You're reading it like it's portrayed Jaune doesn't know what flanking is, while I intend it as pointing how slow and odd he finds their movements as they try to flank. They're not running like this is a battle as he knows it, they're taking turns with each other like it's not going to get them wiped out.
He knows of existing strategies in his world, comparing what he's seeing to how a settlement's militia behaves. He knows what tactics people would do in a battle according to his history. Only, they don't move in a slow, methodical fashion like these guys, because this type of leapfrogging, covering fire tactics doesn't work on Grimm (that just ignores it) which has been pretty much the Enemy that the military and Huntsmen is designed to fight, and in an older battlefield if you're going to flank, you do it quick, in numbers, and with shields up before the other front get overwhelmed. A flanking maneuver in a medieval battle is still a charge, just not charging in a straight line.
With the advent of firearms, squads can afford to become smaller. Small to the point that a dozen or so people can reliably take an objective. Then the battlefield changed from predominantly in the wilderness to predominantly inside cities and that brought more adjustments. Things become more careful, more slow. People spread out, and move in ones and twos, covering for each other instead of forming a shield wall and marching together.
Problem is, Remnant would not have cause to experience the end result of that yet, and that end result would look different from Earth.
Reasons being: It doesn't work on Grimm, again. Then there's no strings of wars and conflicts inside the four cities where people had to figure out what the best tactics are in practice; even the White Fang happens in the last decade.
Bandits? They live outside the walls, dealt with using methods that can be employed in forests and mountains. Indiscriminate and aggressive.
Huntsmen? They don't fight like regular people, fire one bullet and they're running at us, so most cases where we don't want everybody dead, we would need everyone in position and unloading at once in a very short engagement. It's either we're ready for them, or we're scrambling at an extremely fast pace to put things in motion.
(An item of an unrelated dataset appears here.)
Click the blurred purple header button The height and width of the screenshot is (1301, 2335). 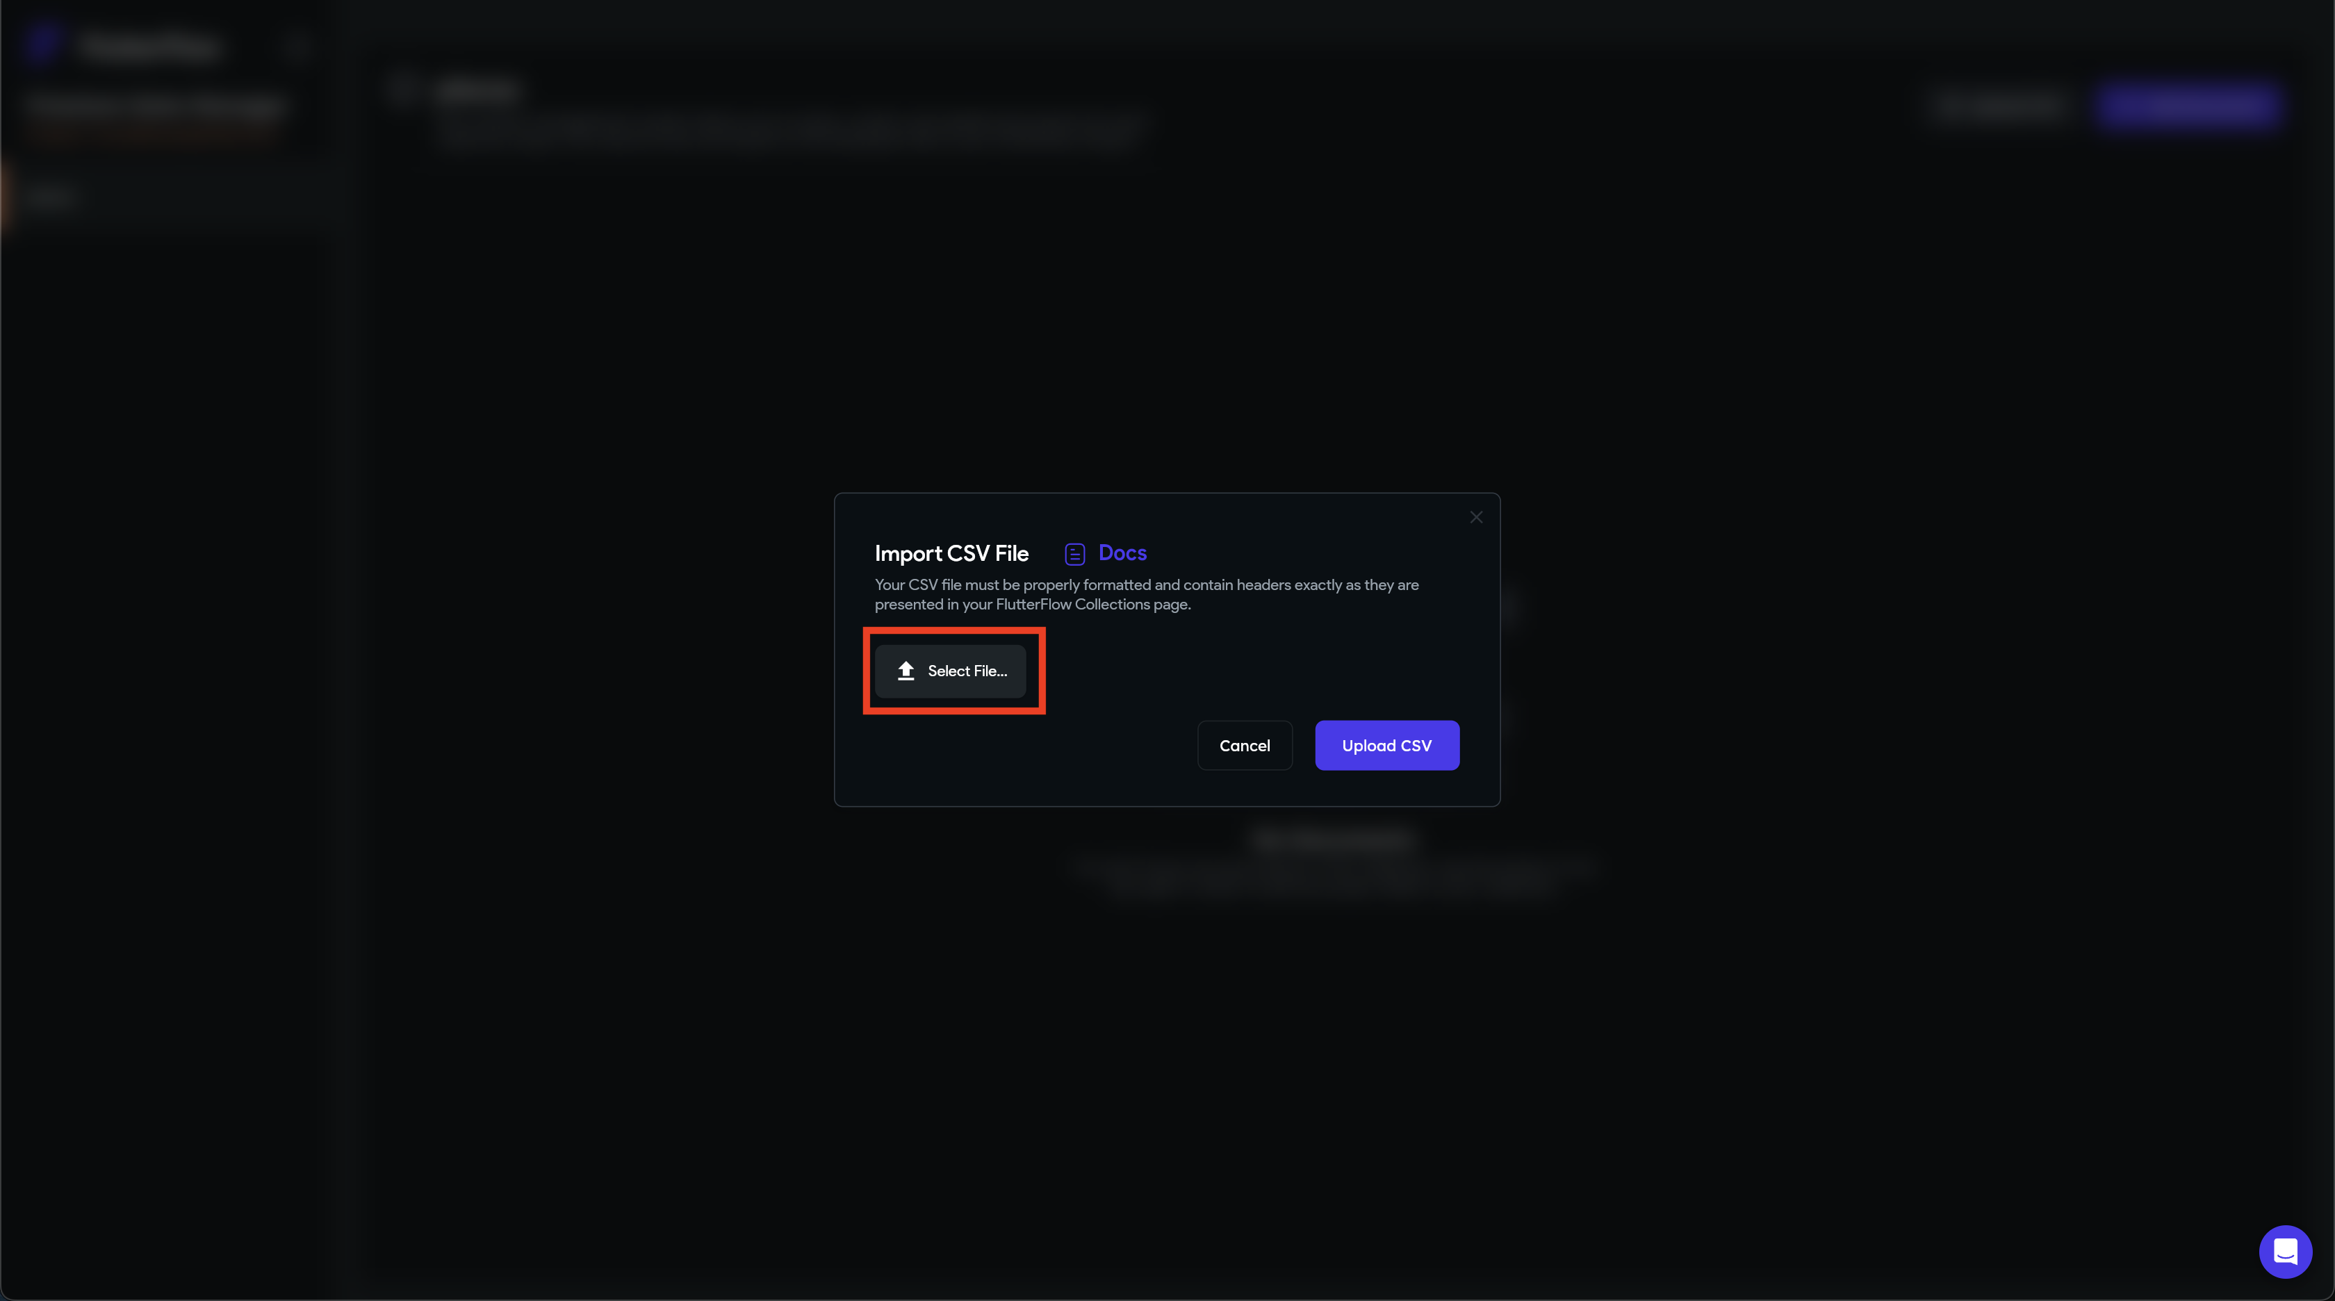(2187, 106)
Other soldiers? At this point, they can really only simulate because actual engagements aren't happening on a consistent basis considering the state of the world. And even then, for it to end up like the tactics of Academy City, it requires leaps in logic that we are taking for granted, but is not as obvious as we think because we have hindsight and the history of Earth telling us these things.
It requires a person from Remnant to think "We most often fight outside cities, and our enemies are most often outside cities, but how about we train our people to fight their battles inside cities?", "Let's make a rule right off that in cases of a war inside a city, we follow the humanitarian convention of not bombarding an area due to possible third parties unrelated to the conflict, even though the horrors of such a World War scenario has no precedent yet since that hypothetical war hasn't happen, and this means we should train our people to be very surgical and to minimize collateral damage", "We have Huntsmen, but let's not use them", "Why don't we assume that our enemies don't have Huntsmen, either?"
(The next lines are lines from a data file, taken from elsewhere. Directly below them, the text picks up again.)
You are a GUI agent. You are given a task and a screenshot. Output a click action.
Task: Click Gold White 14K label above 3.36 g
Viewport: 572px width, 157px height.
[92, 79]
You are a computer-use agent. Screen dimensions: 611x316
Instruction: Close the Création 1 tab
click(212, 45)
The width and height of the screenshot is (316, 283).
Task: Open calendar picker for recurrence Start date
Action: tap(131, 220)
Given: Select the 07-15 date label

That battlefield is unrecognizable, the result of a person who had imagined a battle occurring on a different world, playing by different rules. It has little cause to become common practice, as opposed to a curious thought exercise about a niche scenario and perhaps a limited experiment if the person is persuasive enough to get it approved by military higher-ups.
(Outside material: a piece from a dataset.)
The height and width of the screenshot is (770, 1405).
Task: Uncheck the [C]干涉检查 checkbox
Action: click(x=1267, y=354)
Yeah, this is a big thing. Modern military tactics heavily emphasize consistency of fire, where any amount of effective (close enough to the enemy) fire can keep them pinned, so you prioritise always having at least someone firing.Huntsmen? They don't fight like regular people, fire one bullet and they're running at us, so most cases where we don't want everybody dead, we would need everyone in position and unloading at once in a very short engagement. It's either we're ready for them, or we're scrambling at an extremely fast pace to put things in motion.